Menperin Agus Khawatirkan Pasar Domestik Gegara Tarif Impor Trump
Menteri Perindustrian (Menperin) Agus Gumiwang Kartasamita menyatakan pemangku kepentingan harus memperkuat perlindungan pasar domestik dalam menghadapi dampak pengenaan tarif impor oleh Amerika Serikat. Hal tersebut disampaikan saat menanggapi adanya potensi investasi senilai US$ 250 juta atau sekitar Rp 4,2 triliun di industri hulu tekstil akibat peningkatan tarif di Negeri Hollywood.
Agus memaparkan perlindungan pasar domestik menjadi penting lantaran 80% dari semua hasil produksi sektor manufaktur dipasarkan di dalam negeri. Agus menilai negara-negara yang terdampak dari implementasi peningkatan tarif di Amerika Serikat pada paruh kedua tahun ini akan menyasar Indonesia sebagai pasar pengganti Negeri Paman Sam.
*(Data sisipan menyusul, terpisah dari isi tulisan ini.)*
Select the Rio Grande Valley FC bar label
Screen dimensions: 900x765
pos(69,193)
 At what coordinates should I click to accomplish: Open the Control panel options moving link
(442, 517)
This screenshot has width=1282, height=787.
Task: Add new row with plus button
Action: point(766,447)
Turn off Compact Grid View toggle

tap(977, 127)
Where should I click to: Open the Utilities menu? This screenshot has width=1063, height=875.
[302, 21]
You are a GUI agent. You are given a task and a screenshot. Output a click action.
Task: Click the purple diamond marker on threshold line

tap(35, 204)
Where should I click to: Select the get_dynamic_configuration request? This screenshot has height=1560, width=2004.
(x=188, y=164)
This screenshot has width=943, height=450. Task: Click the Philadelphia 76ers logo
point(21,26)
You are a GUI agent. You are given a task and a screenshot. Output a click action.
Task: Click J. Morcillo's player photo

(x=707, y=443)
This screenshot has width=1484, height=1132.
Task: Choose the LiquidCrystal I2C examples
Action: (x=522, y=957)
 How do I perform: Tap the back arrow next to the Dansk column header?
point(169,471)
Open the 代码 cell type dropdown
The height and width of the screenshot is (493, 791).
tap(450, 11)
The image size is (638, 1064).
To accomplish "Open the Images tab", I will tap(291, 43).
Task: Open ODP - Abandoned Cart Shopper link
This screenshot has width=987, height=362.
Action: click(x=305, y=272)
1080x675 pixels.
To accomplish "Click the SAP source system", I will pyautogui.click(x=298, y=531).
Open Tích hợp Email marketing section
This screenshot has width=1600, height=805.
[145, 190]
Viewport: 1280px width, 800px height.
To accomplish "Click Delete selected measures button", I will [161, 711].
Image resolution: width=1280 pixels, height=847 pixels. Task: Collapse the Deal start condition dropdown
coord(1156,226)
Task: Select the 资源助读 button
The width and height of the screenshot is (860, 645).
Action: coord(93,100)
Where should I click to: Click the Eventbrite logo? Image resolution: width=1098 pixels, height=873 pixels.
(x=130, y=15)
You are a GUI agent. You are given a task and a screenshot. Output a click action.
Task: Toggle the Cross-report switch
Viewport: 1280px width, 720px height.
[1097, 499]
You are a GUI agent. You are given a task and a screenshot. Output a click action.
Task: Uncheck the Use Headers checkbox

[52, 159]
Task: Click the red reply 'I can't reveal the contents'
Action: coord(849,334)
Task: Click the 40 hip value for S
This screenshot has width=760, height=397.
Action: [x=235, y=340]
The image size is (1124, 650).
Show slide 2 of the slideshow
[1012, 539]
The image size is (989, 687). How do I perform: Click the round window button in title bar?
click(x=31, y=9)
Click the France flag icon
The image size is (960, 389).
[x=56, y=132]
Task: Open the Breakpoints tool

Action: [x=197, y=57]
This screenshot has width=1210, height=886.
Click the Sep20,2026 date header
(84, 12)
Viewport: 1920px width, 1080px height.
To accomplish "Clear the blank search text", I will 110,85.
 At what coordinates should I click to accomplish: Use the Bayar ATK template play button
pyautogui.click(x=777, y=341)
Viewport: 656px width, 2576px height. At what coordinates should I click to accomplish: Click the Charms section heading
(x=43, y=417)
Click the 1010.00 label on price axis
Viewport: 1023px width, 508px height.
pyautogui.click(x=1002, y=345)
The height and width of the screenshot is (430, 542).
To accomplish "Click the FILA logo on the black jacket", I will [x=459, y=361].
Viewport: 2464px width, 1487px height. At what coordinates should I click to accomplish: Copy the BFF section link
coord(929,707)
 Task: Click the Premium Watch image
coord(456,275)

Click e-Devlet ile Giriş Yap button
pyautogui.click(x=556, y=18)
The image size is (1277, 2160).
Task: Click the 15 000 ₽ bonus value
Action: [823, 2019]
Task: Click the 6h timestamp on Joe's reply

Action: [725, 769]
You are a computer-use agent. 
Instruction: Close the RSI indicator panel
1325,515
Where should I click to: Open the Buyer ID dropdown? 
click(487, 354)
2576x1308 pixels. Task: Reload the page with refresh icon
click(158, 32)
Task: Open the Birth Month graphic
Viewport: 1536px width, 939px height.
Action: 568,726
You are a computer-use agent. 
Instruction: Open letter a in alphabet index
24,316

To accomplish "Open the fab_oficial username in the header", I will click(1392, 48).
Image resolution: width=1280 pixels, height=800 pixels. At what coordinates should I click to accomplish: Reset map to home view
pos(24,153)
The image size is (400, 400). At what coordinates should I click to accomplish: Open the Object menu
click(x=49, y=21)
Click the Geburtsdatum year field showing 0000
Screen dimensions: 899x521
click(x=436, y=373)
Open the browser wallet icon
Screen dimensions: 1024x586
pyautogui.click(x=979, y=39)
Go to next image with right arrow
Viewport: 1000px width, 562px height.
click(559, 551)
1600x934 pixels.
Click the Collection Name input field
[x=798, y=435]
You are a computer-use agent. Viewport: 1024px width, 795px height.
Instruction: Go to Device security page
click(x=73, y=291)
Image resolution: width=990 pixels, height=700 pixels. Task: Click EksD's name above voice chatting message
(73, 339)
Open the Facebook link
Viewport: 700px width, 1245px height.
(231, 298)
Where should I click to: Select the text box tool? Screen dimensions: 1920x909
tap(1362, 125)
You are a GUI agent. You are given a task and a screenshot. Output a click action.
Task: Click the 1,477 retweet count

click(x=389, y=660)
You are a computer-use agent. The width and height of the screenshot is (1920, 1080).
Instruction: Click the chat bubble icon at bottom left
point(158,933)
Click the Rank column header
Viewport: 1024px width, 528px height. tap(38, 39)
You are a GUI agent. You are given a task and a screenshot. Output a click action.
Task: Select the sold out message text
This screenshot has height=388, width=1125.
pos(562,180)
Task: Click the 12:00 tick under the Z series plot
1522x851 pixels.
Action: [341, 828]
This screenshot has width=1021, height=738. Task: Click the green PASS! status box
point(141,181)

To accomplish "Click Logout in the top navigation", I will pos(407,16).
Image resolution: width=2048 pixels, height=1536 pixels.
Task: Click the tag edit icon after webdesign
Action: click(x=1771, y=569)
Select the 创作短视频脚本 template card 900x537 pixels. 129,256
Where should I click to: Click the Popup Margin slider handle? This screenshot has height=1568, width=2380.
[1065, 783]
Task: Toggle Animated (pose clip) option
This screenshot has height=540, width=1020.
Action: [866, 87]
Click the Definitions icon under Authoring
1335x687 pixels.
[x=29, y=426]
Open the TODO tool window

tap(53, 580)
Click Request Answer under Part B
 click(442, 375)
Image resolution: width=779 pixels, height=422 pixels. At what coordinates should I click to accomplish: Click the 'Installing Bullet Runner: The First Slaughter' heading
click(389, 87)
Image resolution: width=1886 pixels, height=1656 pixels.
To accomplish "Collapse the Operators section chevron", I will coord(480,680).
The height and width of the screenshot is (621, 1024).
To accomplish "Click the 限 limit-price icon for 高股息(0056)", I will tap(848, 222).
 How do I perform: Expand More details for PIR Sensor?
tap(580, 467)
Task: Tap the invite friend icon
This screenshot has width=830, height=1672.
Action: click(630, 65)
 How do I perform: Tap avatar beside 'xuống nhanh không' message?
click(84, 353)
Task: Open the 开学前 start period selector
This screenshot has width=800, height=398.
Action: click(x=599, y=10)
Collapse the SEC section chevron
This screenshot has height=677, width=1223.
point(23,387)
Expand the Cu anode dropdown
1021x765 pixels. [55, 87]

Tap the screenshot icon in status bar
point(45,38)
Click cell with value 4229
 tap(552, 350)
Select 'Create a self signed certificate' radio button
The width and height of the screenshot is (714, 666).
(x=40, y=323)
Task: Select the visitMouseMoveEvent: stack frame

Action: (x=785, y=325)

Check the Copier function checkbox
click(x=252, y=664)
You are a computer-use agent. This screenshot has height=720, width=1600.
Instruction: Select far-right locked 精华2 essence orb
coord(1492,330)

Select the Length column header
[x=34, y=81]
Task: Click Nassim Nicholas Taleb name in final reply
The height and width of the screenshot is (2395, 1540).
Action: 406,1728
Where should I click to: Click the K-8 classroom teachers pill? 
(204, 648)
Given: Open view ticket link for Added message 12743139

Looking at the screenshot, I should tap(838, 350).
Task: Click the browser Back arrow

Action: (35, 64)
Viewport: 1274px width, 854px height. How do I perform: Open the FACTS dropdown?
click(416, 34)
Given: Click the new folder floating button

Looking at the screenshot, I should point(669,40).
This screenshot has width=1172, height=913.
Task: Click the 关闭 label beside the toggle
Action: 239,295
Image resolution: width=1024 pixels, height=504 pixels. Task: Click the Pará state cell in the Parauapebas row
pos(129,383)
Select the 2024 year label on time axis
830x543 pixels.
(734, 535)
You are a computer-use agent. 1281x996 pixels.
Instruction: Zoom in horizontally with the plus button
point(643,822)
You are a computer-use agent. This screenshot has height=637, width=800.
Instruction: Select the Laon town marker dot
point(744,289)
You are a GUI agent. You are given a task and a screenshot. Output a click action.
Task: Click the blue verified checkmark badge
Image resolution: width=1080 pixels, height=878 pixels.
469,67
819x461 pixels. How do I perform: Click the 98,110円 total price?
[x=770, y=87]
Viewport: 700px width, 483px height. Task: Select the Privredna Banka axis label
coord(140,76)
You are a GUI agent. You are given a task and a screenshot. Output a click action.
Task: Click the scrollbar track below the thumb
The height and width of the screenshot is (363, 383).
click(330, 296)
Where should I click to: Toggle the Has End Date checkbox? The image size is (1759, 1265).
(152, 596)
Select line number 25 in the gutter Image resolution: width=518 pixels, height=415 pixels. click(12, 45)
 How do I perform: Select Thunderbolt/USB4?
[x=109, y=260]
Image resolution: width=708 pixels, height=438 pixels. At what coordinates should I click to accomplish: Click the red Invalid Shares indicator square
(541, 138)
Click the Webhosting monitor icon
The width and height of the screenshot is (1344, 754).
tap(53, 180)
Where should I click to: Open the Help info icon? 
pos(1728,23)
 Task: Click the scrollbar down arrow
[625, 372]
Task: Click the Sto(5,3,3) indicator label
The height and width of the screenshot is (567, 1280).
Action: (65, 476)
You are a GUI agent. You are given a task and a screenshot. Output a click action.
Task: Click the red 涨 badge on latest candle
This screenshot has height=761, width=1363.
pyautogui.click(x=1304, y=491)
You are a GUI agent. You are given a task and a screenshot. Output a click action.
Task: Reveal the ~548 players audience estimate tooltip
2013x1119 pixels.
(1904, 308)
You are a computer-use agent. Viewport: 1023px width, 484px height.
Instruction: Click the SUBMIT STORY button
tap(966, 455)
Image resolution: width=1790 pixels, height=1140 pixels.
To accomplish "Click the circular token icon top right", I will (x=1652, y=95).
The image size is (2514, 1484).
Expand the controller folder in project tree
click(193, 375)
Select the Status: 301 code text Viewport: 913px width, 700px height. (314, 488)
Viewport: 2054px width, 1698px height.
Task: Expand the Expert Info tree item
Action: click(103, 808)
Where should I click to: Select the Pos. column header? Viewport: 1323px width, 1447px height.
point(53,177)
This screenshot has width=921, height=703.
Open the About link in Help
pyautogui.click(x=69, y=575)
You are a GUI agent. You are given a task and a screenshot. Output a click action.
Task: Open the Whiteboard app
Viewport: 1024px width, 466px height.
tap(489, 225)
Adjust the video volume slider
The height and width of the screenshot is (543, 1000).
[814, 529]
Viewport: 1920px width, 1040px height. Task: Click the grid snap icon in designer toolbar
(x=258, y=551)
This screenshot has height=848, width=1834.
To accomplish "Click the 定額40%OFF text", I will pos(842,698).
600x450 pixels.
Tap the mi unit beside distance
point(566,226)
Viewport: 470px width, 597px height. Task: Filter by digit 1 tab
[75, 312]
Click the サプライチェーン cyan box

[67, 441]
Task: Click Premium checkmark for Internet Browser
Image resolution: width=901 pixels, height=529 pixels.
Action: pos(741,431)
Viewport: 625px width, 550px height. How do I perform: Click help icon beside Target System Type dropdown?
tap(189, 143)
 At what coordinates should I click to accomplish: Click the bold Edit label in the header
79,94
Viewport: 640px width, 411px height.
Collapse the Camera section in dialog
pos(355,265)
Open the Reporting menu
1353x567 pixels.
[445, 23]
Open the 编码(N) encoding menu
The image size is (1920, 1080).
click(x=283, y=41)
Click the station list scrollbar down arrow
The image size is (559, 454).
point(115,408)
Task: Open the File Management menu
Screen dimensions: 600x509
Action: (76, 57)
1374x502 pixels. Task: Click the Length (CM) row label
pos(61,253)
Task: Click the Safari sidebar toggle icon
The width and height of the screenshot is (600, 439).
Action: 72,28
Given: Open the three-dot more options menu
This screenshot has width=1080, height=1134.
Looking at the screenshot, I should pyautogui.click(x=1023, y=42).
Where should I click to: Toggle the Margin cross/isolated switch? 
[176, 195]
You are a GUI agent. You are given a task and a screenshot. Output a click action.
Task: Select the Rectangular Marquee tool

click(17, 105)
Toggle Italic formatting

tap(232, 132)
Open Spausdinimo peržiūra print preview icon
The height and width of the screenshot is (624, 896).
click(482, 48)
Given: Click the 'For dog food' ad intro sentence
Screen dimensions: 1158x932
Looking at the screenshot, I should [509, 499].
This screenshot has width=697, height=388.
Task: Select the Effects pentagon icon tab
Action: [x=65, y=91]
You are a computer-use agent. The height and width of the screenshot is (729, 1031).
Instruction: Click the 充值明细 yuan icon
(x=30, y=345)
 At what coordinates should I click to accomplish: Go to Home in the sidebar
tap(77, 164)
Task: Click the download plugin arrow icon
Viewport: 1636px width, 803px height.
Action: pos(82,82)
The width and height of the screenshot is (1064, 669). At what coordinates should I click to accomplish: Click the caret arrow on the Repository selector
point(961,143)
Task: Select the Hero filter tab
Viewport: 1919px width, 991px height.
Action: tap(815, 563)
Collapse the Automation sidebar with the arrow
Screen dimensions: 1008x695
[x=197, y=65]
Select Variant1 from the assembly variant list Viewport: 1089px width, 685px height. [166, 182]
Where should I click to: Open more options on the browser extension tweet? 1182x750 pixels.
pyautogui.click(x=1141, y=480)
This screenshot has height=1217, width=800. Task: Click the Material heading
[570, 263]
"Kita harus mengasumsikan akan ada negara-negara yang terdampak terhadap peningkatan tarif di pemerintahan Presiden Amerika Serikat Donald J Trump ini. Pasar selanjutnya yang paling seksi setelah Amerika Serikat adalah kita, Indonesia," kata Agus di Gedung DPR, Selasa (29/4).
Untuk diketahui, Cina mendapatkan peningkatan tarif di Amerika Serikat paling tinggi, yakni sebesar 145%. Sementara itu, lima dari 10 negara anggota ASEAN mendapatkan tarif yang lebih tinggi, seperti Kamboja (49%), Laos (48%), Vietnam (46%), Myanmar (44%), dan Thailand (36%).
Di samping itu, Agus menilai peningkatan investasi di dalam negeri akibat Tarif Trump merupakan strategi yang umum dilakukan pabrikan dengan berorientasi ekspor ke AS dan berada di negara terdampak. Sebab, peningkatan tarif yang dialami produk asal Indonesia di Negeri Hollywood sebesar 32%.
"Jadi, Indonesia dianggap lebih bersabar untuk mengirim barang-barang ke Amerika Serikat, itu strategi yang biasa di perusahaan. Namun yang harus digaris bawahi adalah jangan sampai negara terdampak menyasar Indonesia sebagai pasar baru," katanya.
Asosiasi Produsen Serat dan Benang Filament Indonesia (APSyFI) mengumumkan adanya investasi senilai US$ 250 juta atau sekitar Rp 4,2 triliun yang akan memasuki industri tekstil pada tahun ini. Investasi tersebut akan digunakan untuk reaktivasi mesin produksi oleh tiga perusahaan yang sudah ada, serta pembangunan pabrik baru yang berasal dari relokasi pabrik asal Cina.
Ketua Umum APSyFI Redma Wirawasta menjelaskan bahwa investasi ini didorong oleh dua faktor utama. Pertama, terbitnya rekomendasi pengenaan Bea Masuk Anti Dumping (BMAD) terhadap filamen, dan kedua, penambahan tarif oleh pemerintah Amerika Serikat (AS) untuk barang asal Cina.
"Tanpa negosiasi yang dilakukan pemerintah Indonesia untuk menurunkan tarif yang dikenakan pada barang lokal di AS, keempat investasi ini akan tetap berjalan," kata Redma kepada Katadata.co.id pada Selasa (29/4).
Namun, Redma menegaskan bahwa kunci realisasi potensi investasi tersebut terletak pada konversi rekomendasi BMAD filamen menjadi kebijakan resmi. Selain itu, Redma juga menekankan bahwa saat ini serat dan benang impor menguasai 54% pasar domestik, dan angka tersebut harus ditekan menjadi 25% agar investasi senilai Rp 4,2 triliun dapat terealisasi.
Saat ini, volume serat dan benang di pasar hanya sekitar 880.000 ton atau 46% dari kapasitas total. Akibatnya, tingkat utilisasi produksi industri tekstil pun turun menjadi hanya 45%. Ia memproyeksikan bahwa implementasi BMAD dapat meningkatkan utilisasi produksi industri tekstil domestik menjadi 70% pada tahun ini.